Source information ::

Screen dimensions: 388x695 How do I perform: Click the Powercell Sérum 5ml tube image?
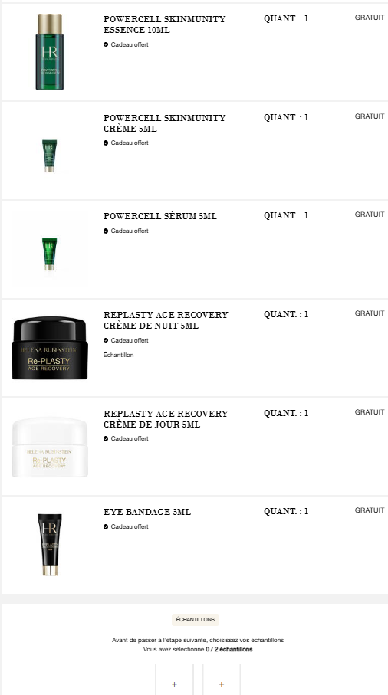point(50,254)
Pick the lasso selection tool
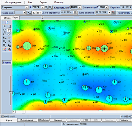 click(5, 34)
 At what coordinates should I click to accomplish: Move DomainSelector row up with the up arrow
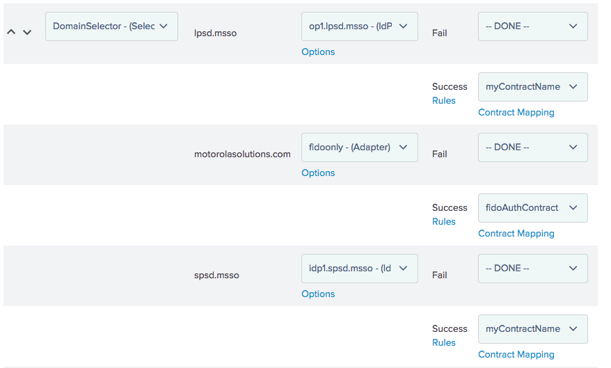11,32
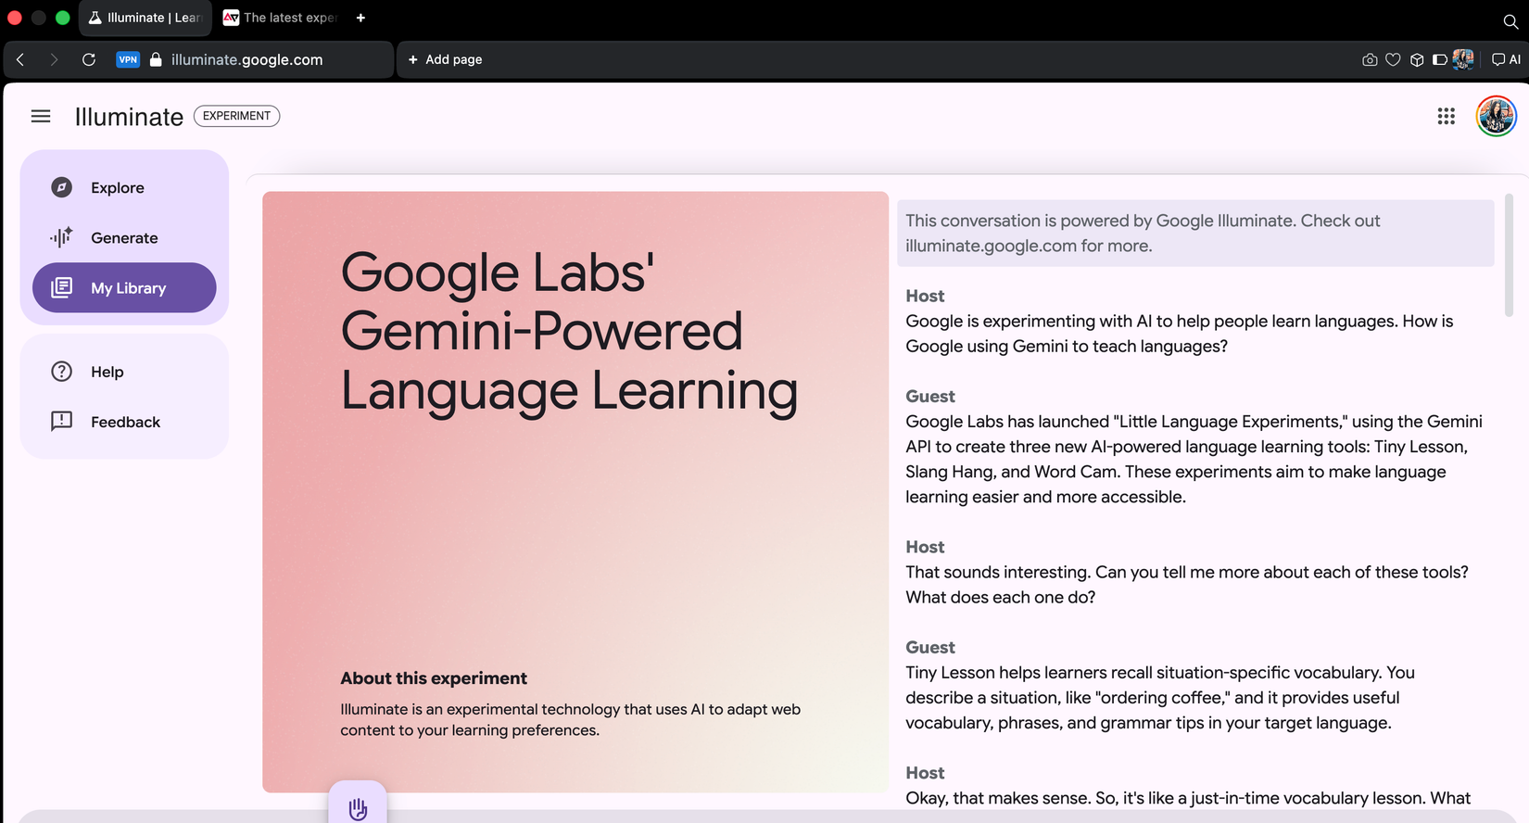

What to work on :: Counting both ends, reproduce word for word the lines from the line with "At what coordinates" to the final line of the listing above, skipping every picture.

Solution to the problem ::
 At what coordinates should I click to accomplish: Move DomainSelector row up with the up arrow
11,32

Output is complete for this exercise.